> [Exercise material]
☆ ☆ ☆ ☆

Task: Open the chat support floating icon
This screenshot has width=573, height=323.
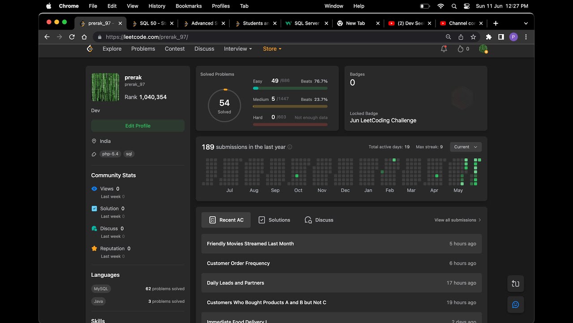Action: [x=515, y=305]
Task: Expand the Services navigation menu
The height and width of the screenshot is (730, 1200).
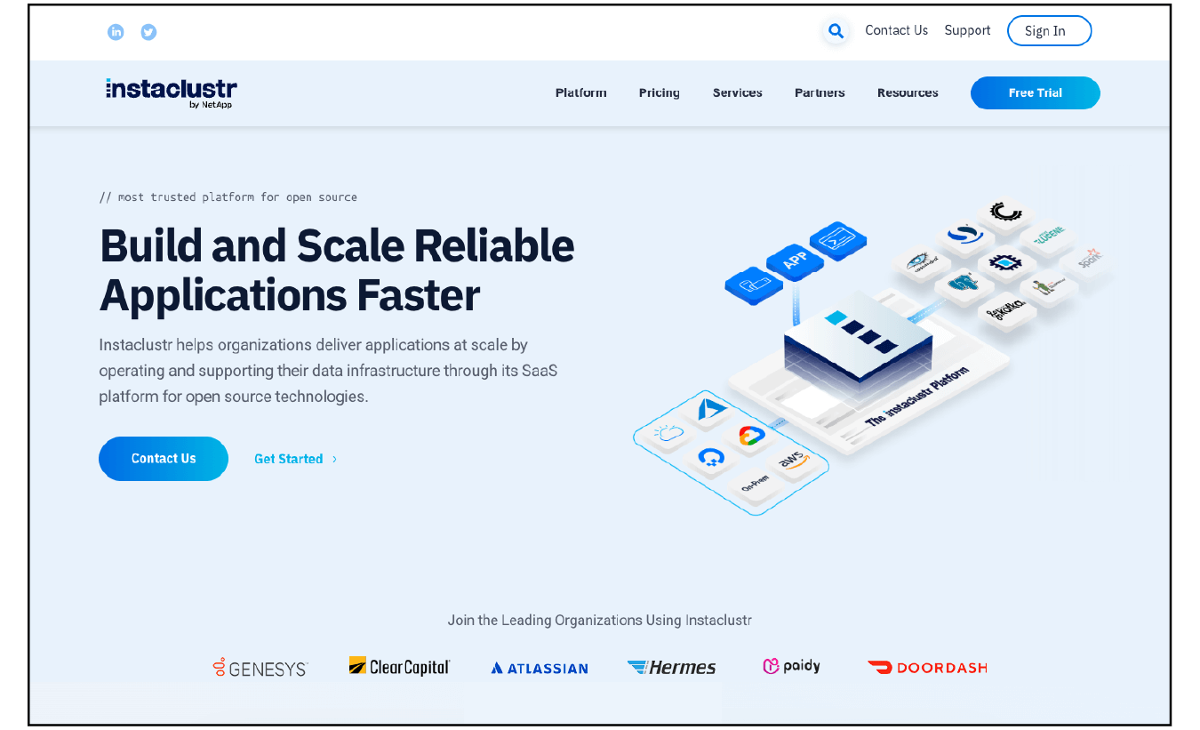Action: tap(737, 92)
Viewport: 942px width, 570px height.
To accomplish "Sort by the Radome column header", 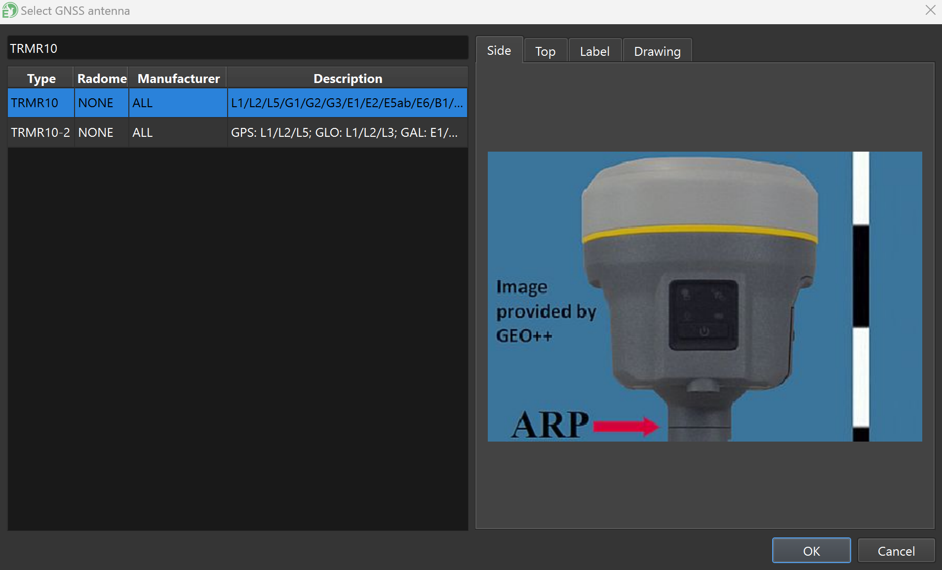I will point(102,79).
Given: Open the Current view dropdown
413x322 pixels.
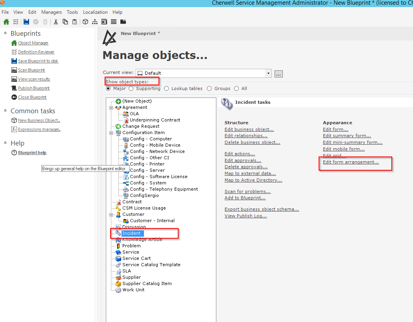Looking at the screenshot, I should pyautogui.click(x=268, y=73).
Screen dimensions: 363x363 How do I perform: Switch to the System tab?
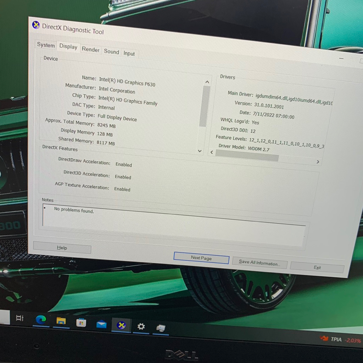pyautogui.click(x=46, y=45)
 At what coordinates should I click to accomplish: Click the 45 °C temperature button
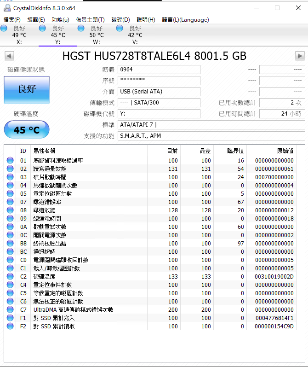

☆ ☆ ☆ ☆

> [Instructions for the task] At the line containing "Screen dimensions: 363x363", begin reproducing the entries word for word, and continue through their last line. Leave out the pictures.

> [Written response]
Screen dimensions: 363x363 How do I perform: Switch to the System tab?
pyautogui.click(x=46, y=45)
 At what coordinates should I click to accomplish: Click the 45 °C temperature button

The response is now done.